Il prend ses distances avec le mouvement sociétaire : il ne participe pas à la nouvelle tentative de réorganisation de l’Ecole, vers 1885-1886, autour de la Ligue du progrès social fondée par Barat, Fumet et Destrem ; il ne collabore pas au nouveau périodique fouriériste, La Rénovation, qui est publié à partir de 1888 ; son nom n’est pas mentionné parmi les souscripteurs de la statue de Fourier, érigée en 1899. Cependant, sa présence est signalée lors du banquet du 7 avril 1901 – alors qu’il n’avait plus participé à cette manifestation depuis les années 1880 ; il propose un « très enthousiaste toast […] à la jeunesse » et il est abusivement présenté par Alhaiza comme « un ancien du temps de Considerant, de Toussenel et de Nus » [26] ; vers la même époque, il apporte sa contribution à la réalisation de la statue de Victor Considerant, élevée à Salins (Jura) [27]. Mais on ne le retrouve plus ensuite dans la documentation sociétaire.

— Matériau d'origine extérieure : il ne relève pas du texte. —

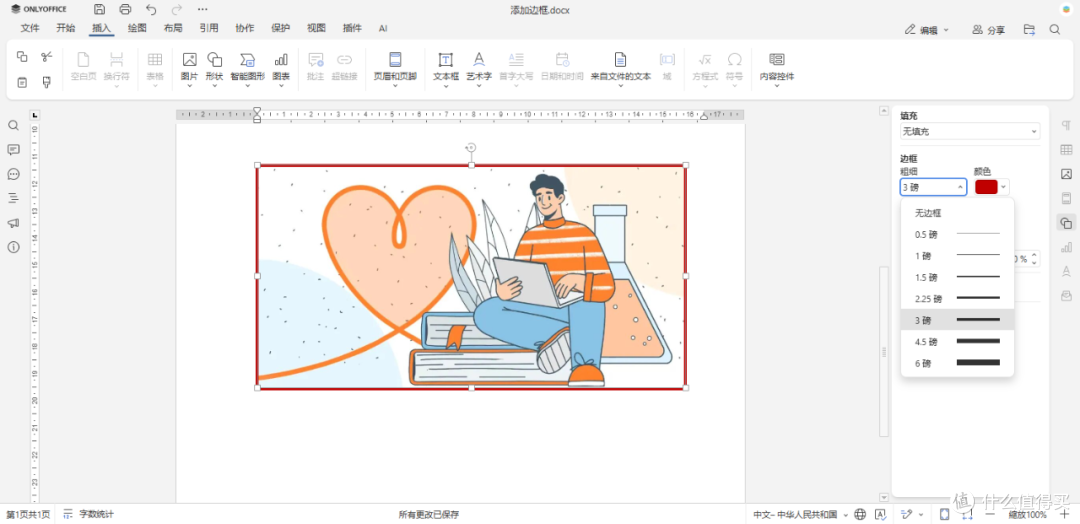Viewport: 1080px width, 524px height.
Task: Toggle spell checking in status bar
Action: pos(880,514)
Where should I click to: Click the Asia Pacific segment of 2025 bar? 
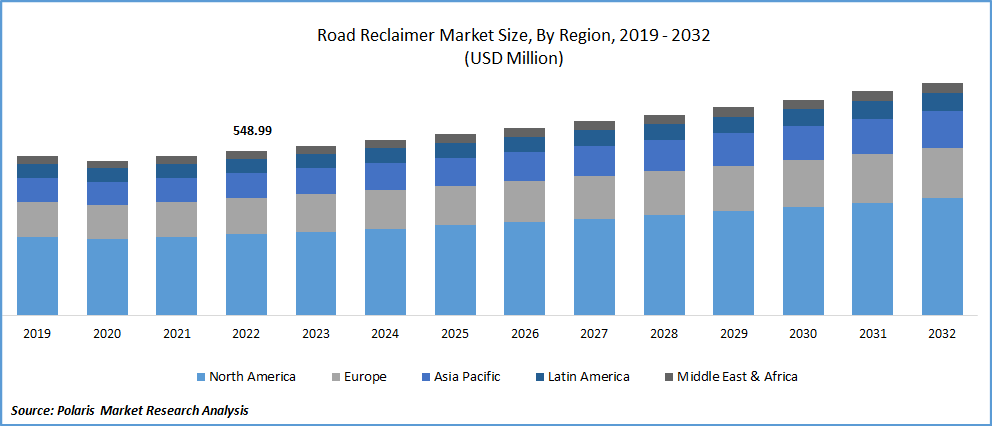(x=455, y=171)
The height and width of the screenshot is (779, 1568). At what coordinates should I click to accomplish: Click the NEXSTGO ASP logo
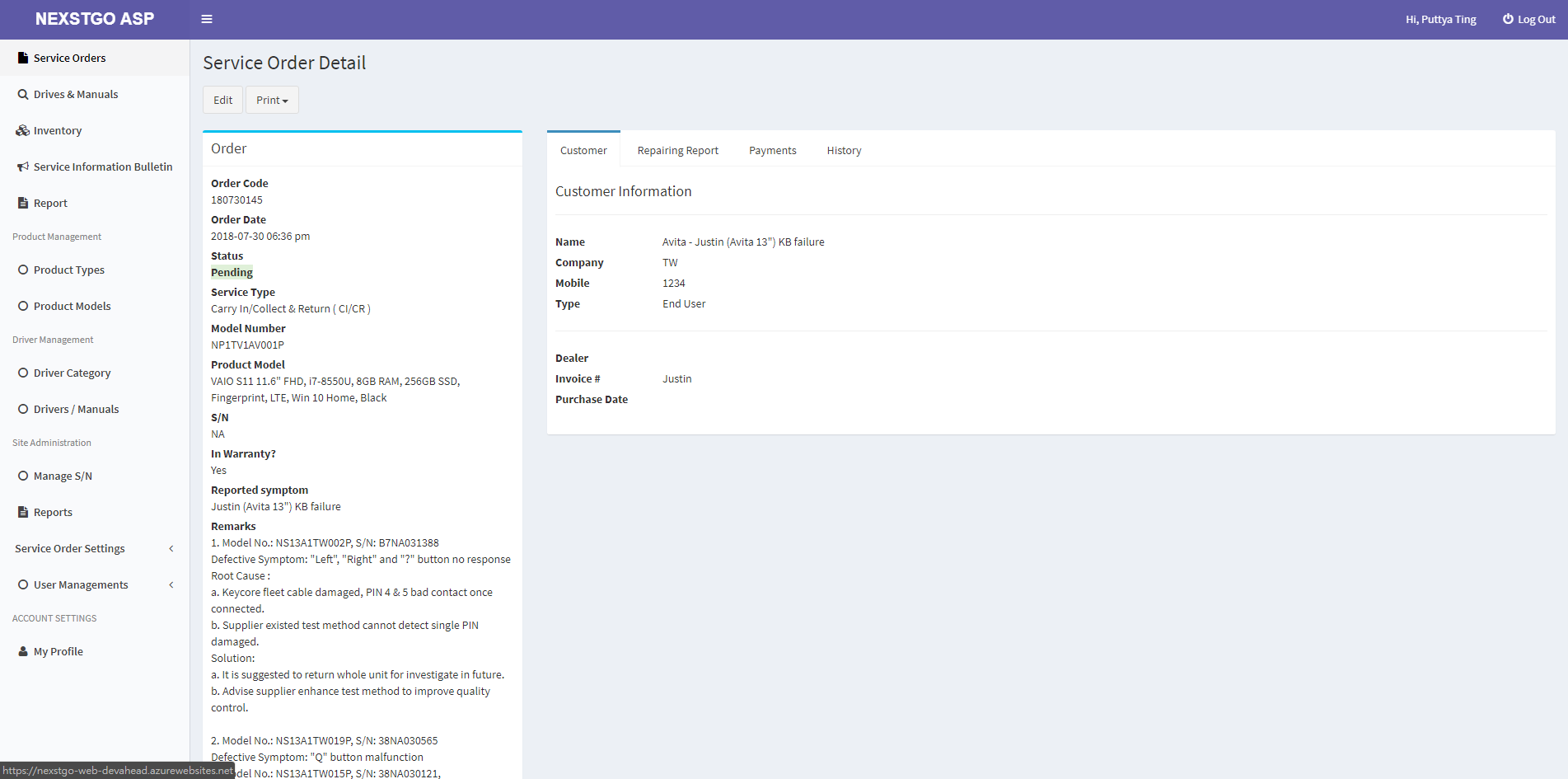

Pour une nouvelle édition du Dictionnaire de médecine de Littré, il rédige un article sur le haschisch, dans lequel il indique les usages – thérapeutiques et non thérapeutiques –, les effets – soporifiques ou euphorisants – qu’il procure à ses consommateurs en fonction des quantités absorbées, du contexte de la prise et de la personnalité du consommateur. Il continue son prosélytisme en faveur de cette substance dans différentes revues ainsi que lors de séances publiques ; le Journal de médecine et de chirurgie pratiques signalent en 1912 qu’« à Paris, un cénacle dont M. J. Giraud, pharmacien et philosophe, est le chef – et le pourvoyeur –, se réunit hebdomadairement dans un café de la rive gauche ». Vers la même époque, Giraud, dont la pharmacie se situe maintenant à Aulnay-sous-Bois, publie une nouvelle version, beaucoup plus développée, de son Testament d’un haschischéen ; il déclare consommer du haschisch depuis quarante-cinq années (soit depuis la seconde moitié des années 1860), et veut proposer un « manuel du haschichéen » afin d’en contrôler les effets. Selon La Chronique médicale, l’ouvrage contient « des renseignements curieux sur cette drogue enivrante, des chapitres intéressants consacrés à son influence sur le corps et sur l’esprit et principalement sur l’art d’en varier les effets, de la domestiquer […]. Toutes ces considérations sont mêlées de rêveries philosophiques, élaborées au milieu d’une atmosphère de haschisch ; et c’est bien là une des particularités de l’ouvrage, dont la grande originalité est de nous représenter des sensations absolument ressenties par son auteur ». Bref, conclut le médecin qui rédige le compte rendu : « c’est un livre à lire, malgré certaines digressions, parfois un peu obscures et par trop philosophiques ; mais c’est surtout un document qui peut intéresser les médecins » [28]. Selon la Revue philosophique de la France et de l’étranger, le livre de Giraud a sa place « en la bibliothèque documentaire de tous les psychologues et psycho-pathologues qu’attire la question des toxiques », l’intérêt spécifique du Testament d’un haschischéen étant que son auteur « écrit toujours sous l’influence du haschich et se plait à analyser, développer, expliquer cette influence bien particulière » [29]. Mais l’auteur du compte rendu, Raymond Meunier, psychologue et lui-même auteur de Le hachich. Essai sur la psychologie des Paradis éphémères est beaucoup plus réservé sur les bienfaits de la consommation de cette drogue.

Dans le Testament, l’auteur annonce la publication prochaine de Le Coqalanum, chef d’œuvre d’un haschischéen. Ce livre ne semble pas avoir paru. On perd ensuite la trace de Jules Giraud.